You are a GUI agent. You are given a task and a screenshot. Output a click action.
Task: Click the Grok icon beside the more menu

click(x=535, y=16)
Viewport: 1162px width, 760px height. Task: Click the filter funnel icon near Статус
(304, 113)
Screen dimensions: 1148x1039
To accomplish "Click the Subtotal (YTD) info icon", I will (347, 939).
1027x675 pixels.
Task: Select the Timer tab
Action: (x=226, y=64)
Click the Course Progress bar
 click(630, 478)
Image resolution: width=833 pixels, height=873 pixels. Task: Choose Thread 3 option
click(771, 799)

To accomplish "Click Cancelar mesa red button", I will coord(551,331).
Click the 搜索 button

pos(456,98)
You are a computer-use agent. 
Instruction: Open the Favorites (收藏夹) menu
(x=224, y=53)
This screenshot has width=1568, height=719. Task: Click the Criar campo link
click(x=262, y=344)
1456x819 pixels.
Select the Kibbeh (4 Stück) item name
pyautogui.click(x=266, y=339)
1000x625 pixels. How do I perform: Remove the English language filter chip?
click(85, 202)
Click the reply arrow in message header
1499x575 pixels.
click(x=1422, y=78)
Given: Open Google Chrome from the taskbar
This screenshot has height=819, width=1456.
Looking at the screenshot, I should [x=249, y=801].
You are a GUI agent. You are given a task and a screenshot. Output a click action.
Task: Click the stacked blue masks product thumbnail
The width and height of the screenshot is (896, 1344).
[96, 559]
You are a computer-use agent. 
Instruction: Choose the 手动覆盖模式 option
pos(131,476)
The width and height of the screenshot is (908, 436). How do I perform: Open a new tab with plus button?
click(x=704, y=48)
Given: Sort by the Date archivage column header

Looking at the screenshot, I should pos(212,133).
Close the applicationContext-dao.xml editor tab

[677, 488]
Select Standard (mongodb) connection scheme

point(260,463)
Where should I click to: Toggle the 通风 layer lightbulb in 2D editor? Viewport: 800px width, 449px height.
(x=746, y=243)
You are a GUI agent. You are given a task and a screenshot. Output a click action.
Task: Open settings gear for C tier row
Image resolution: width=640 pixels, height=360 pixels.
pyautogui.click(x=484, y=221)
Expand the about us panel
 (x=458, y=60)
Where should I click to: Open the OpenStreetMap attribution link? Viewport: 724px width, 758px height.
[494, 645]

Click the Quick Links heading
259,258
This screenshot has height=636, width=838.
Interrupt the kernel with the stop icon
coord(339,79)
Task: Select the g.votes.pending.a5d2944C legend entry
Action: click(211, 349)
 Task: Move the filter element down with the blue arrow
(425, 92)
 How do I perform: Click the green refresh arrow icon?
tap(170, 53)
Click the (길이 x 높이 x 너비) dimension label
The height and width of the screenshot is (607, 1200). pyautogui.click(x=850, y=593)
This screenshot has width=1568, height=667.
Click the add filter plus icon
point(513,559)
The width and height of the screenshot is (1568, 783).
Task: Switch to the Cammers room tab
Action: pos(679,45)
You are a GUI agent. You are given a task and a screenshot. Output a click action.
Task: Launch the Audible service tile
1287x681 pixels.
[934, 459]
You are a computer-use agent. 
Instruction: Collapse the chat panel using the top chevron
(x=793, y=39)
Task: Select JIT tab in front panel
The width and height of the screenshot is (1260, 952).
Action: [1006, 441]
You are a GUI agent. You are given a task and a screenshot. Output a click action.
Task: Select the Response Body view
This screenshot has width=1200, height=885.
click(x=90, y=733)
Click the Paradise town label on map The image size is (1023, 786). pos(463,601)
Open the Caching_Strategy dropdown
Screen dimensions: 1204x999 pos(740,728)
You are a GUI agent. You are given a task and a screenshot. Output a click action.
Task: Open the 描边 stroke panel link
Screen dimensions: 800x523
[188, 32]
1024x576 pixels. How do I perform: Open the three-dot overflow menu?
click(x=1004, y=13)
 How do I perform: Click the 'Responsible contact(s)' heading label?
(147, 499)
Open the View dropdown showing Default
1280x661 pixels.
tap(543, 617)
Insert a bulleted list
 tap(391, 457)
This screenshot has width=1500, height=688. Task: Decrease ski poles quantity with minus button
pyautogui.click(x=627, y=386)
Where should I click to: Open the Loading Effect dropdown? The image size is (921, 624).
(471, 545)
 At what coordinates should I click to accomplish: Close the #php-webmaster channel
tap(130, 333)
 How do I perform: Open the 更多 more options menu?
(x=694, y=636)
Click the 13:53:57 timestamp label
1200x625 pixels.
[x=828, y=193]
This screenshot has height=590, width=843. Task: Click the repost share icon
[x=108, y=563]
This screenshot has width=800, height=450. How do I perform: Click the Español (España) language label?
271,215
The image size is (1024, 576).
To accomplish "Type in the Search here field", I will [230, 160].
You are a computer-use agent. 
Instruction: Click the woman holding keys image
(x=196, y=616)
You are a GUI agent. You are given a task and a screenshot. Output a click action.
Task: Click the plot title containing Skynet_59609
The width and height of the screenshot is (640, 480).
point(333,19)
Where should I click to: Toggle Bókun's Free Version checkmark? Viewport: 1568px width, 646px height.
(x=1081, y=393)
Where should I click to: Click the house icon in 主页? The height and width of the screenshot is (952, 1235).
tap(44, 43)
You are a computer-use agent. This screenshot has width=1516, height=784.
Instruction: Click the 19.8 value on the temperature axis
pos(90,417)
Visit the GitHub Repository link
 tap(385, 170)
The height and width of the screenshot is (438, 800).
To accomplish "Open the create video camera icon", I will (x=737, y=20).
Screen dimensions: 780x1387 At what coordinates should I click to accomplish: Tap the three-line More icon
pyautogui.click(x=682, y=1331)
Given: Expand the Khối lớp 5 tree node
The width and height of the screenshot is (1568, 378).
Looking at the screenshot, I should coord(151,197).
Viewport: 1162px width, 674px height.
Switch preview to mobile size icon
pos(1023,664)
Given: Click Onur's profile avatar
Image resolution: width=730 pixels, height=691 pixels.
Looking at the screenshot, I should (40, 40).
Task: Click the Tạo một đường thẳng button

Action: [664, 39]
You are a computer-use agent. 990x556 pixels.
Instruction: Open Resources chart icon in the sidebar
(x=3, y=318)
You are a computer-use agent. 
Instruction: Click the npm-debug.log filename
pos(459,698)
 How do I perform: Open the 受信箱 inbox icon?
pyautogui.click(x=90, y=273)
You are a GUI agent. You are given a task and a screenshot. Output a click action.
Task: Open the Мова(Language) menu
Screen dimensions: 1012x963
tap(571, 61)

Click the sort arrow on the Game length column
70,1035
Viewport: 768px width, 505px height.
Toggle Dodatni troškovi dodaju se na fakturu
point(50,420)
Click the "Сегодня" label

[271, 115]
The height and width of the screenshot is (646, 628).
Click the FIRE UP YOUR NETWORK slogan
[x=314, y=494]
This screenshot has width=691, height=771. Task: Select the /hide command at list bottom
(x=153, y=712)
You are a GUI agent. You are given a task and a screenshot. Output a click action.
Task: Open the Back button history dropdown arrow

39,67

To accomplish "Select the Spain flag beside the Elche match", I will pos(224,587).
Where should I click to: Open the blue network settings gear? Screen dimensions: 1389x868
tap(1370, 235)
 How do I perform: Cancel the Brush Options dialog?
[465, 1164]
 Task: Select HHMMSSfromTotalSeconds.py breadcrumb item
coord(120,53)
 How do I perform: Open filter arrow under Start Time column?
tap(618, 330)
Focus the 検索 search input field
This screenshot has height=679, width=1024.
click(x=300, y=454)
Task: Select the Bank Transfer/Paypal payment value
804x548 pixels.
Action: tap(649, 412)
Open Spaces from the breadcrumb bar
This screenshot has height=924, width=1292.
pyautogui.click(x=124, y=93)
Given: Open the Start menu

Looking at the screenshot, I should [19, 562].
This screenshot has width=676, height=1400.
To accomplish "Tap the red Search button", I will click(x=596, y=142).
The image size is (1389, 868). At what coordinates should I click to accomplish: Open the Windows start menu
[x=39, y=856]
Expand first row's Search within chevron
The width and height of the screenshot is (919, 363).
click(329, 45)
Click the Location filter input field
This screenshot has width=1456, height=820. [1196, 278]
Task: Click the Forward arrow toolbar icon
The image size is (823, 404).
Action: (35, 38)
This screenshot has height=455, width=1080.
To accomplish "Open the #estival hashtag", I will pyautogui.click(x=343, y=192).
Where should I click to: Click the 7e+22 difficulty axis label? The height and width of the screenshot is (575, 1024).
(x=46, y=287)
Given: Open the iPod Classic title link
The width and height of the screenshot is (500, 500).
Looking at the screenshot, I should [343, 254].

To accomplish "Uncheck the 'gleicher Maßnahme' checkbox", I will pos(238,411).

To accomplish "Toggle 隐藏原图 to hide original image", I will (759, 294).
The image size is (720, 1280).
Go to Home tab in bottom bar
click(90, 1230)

Brief.
Among the entries above, which lines include "title"? List them all.

Problem solution.
Task: Click the plot title containing Skynet_59609
Given: Open the iPod Classic title link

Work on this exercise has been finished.